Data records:
# # #

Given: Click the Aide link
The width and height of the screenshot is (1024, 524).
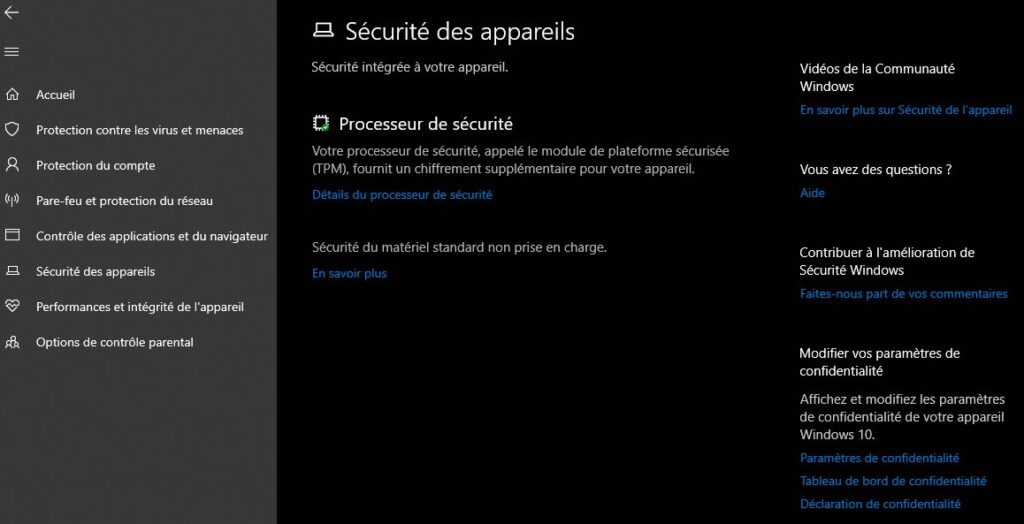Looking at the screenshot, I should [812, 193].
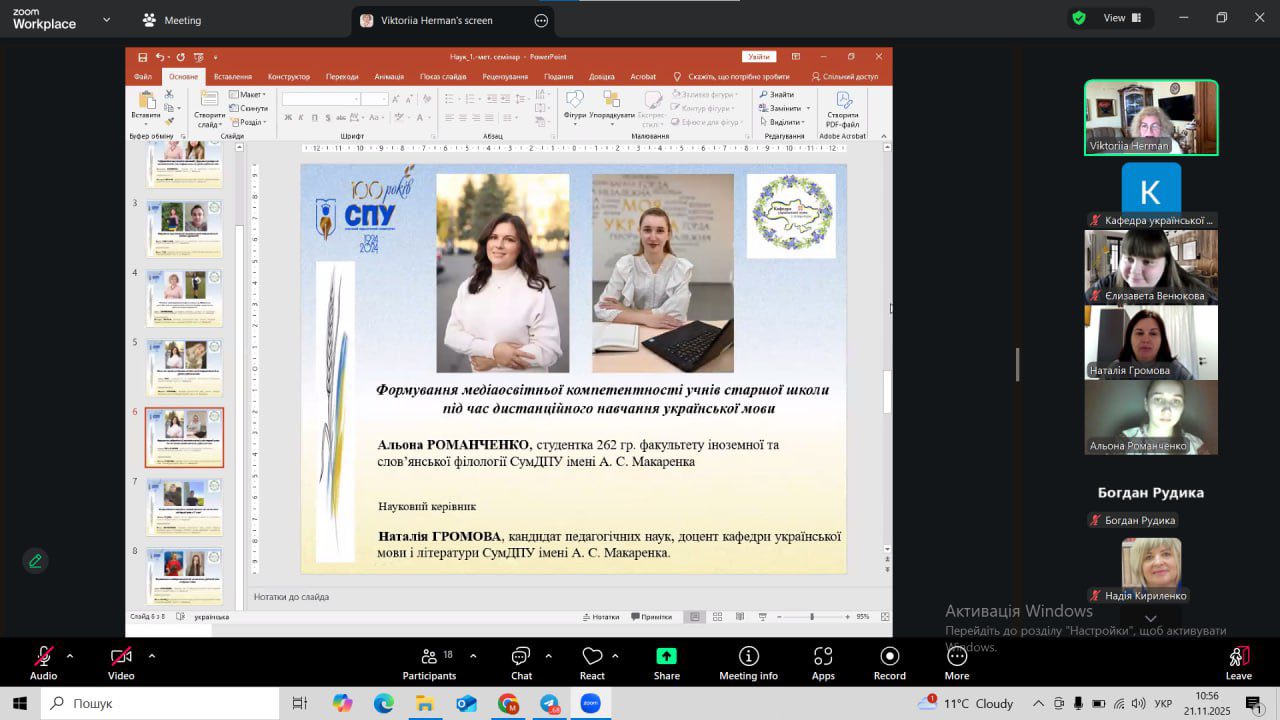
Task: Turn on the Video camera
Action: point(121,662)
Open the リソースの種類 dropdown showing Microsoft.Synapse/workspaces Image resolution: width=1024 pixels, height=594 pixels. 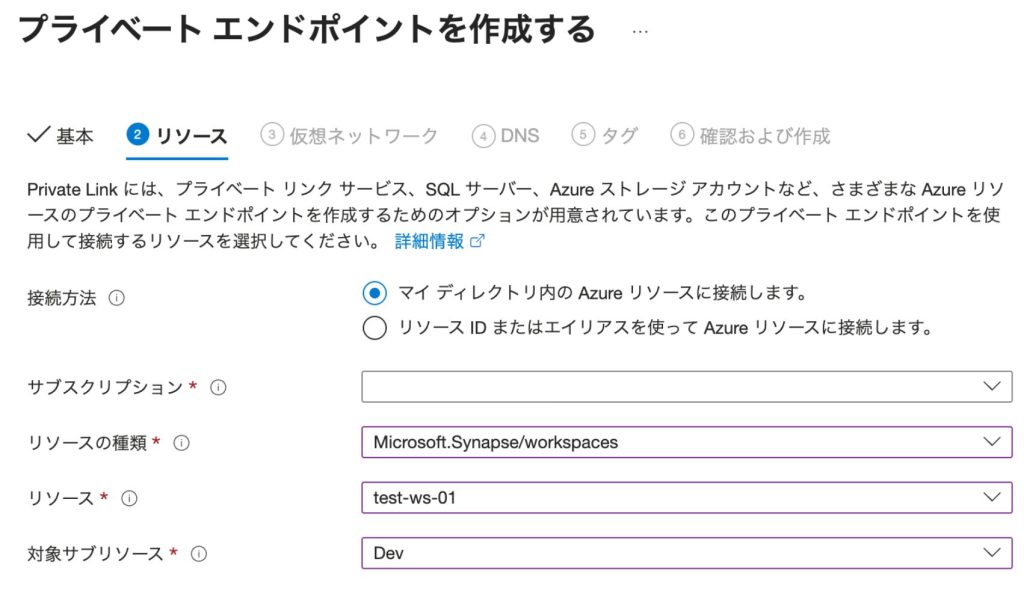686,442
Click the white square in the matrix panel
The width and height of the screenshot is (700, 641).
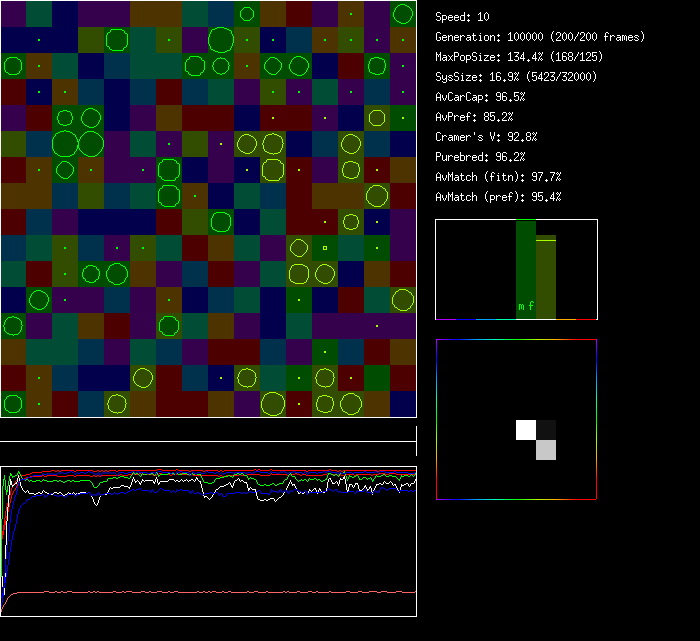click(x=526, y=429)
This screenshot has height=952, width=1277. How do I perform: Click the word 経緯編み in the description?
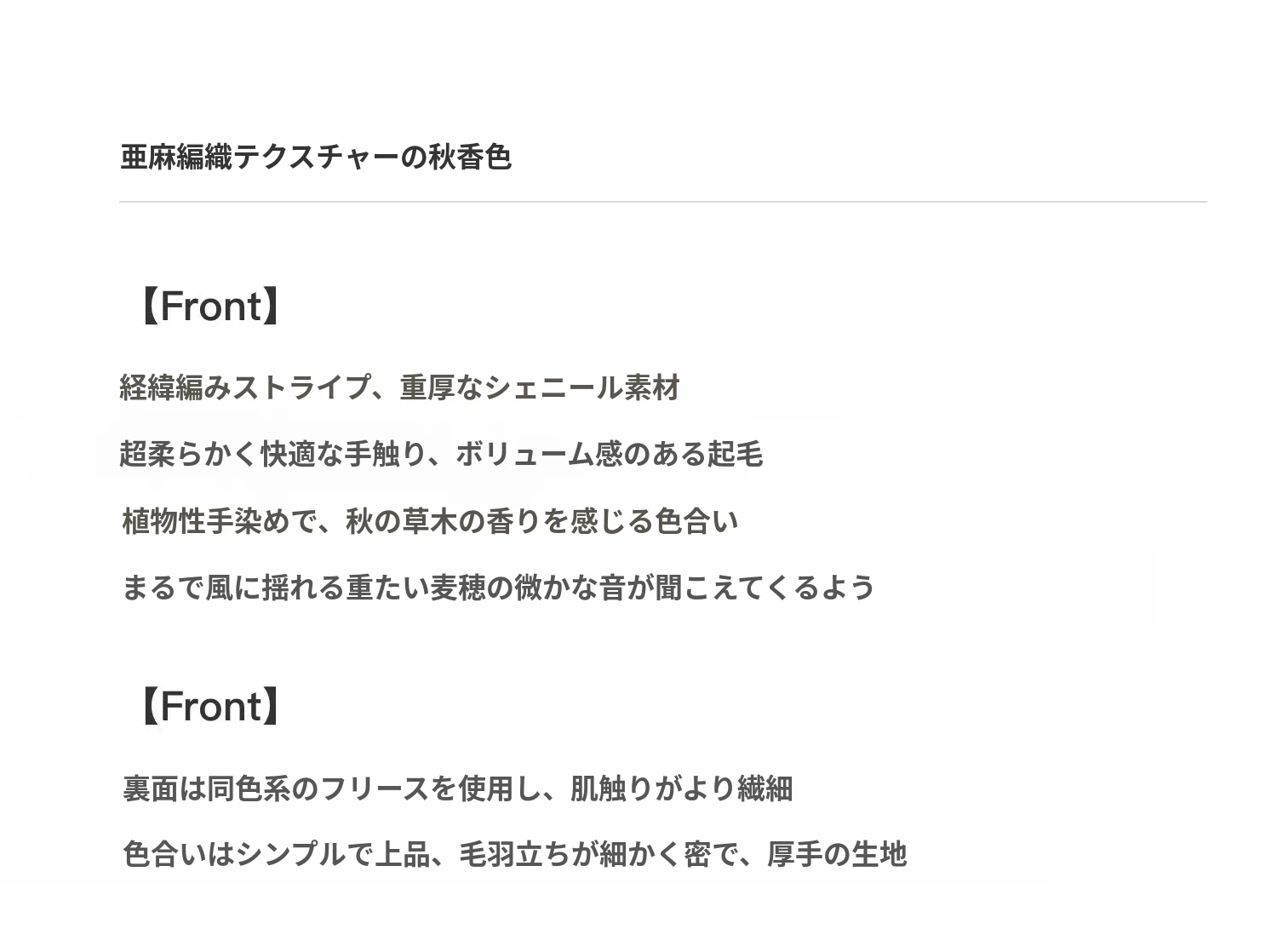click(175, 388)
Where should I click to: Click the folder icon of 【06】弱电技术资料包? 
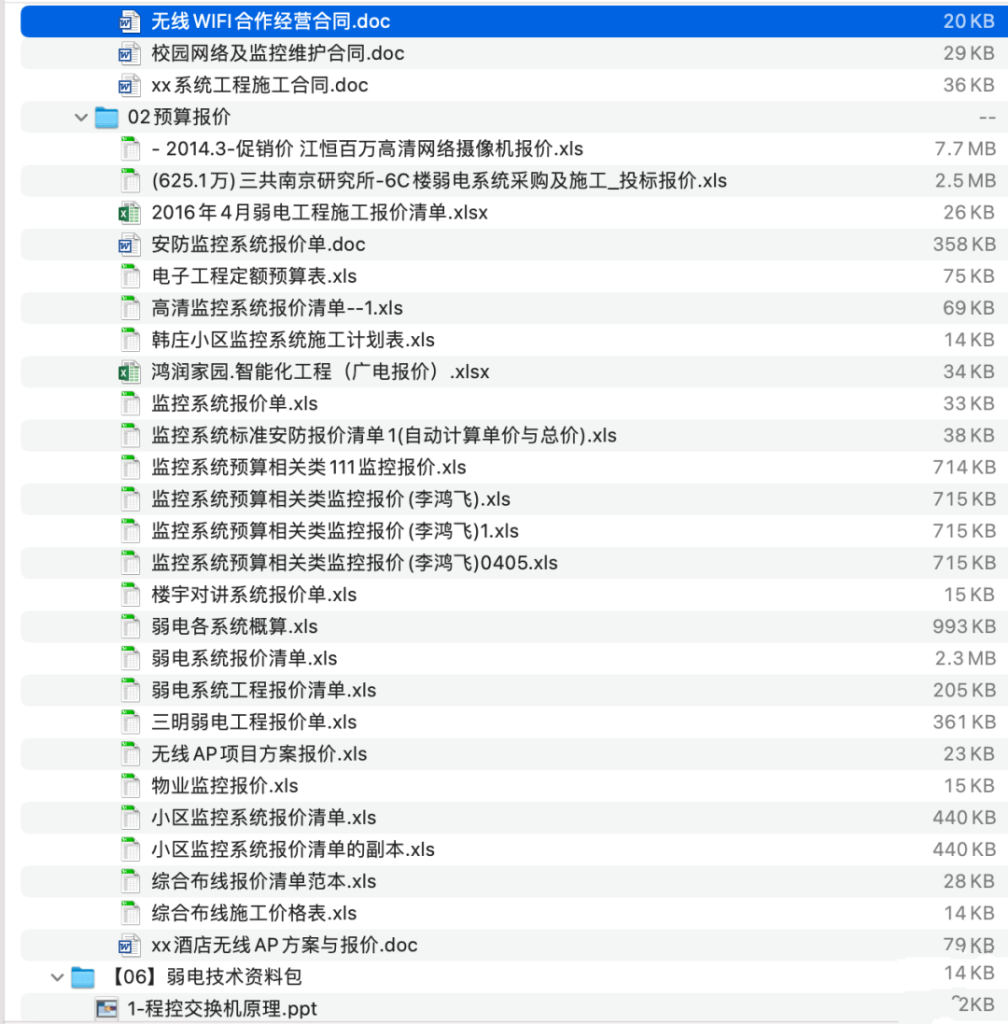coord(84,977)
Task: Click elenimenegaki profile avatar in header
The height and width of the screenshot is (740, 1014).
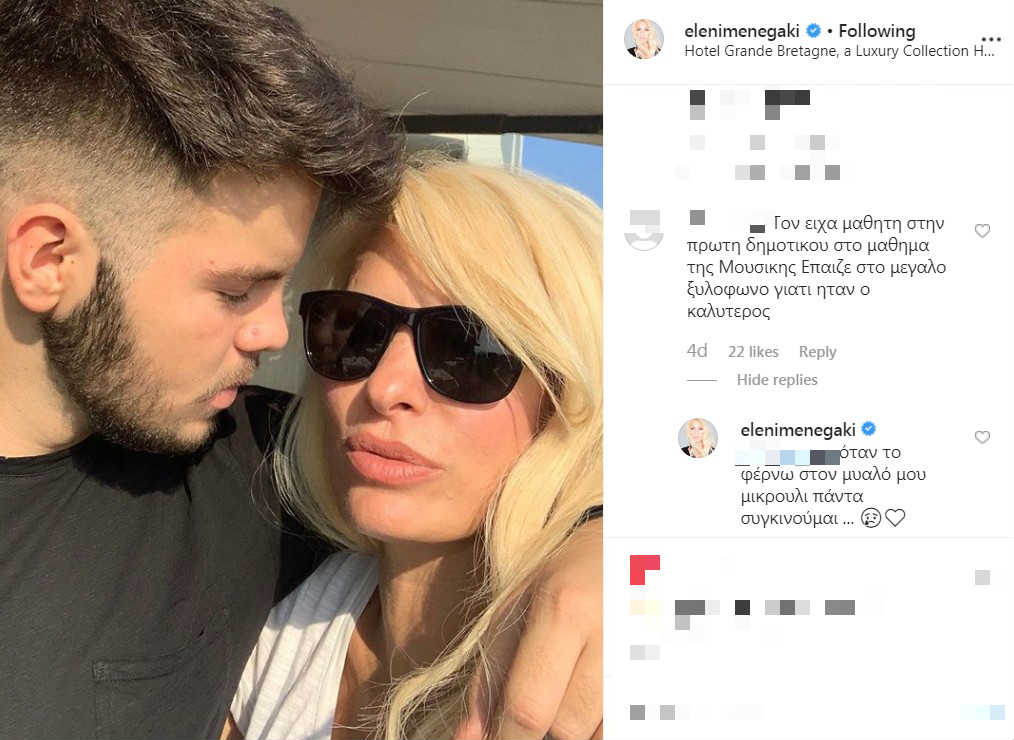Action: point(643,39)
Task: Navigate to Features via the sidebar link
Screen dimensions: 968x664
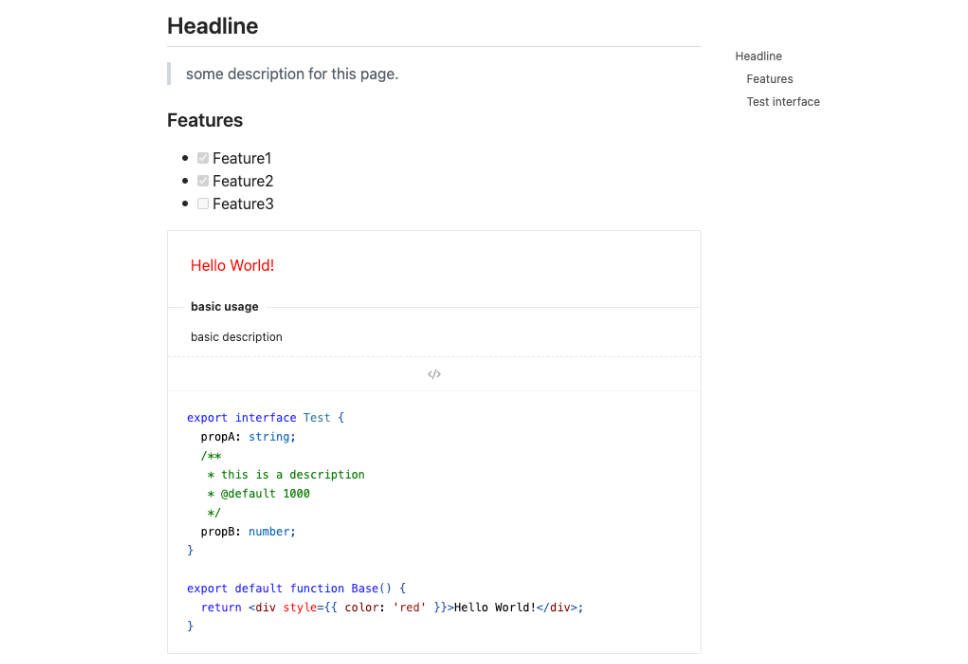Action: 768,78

# # #

Output exactly the lines from the line containing "Where should I" through the last line of the records, both included, and leave out every picture.

Where should I click to: Click the folder icon of 【06】弱电技术资料包? 
coord(84,977)
Task: Click elenimenegaki profile avatar in header
The height and width of the screenshot is (740, 1014).
Action: point(643,39)
Task: Navigate to Features via the sidebar link
Screen dimensions: 968x664
Action: 768,78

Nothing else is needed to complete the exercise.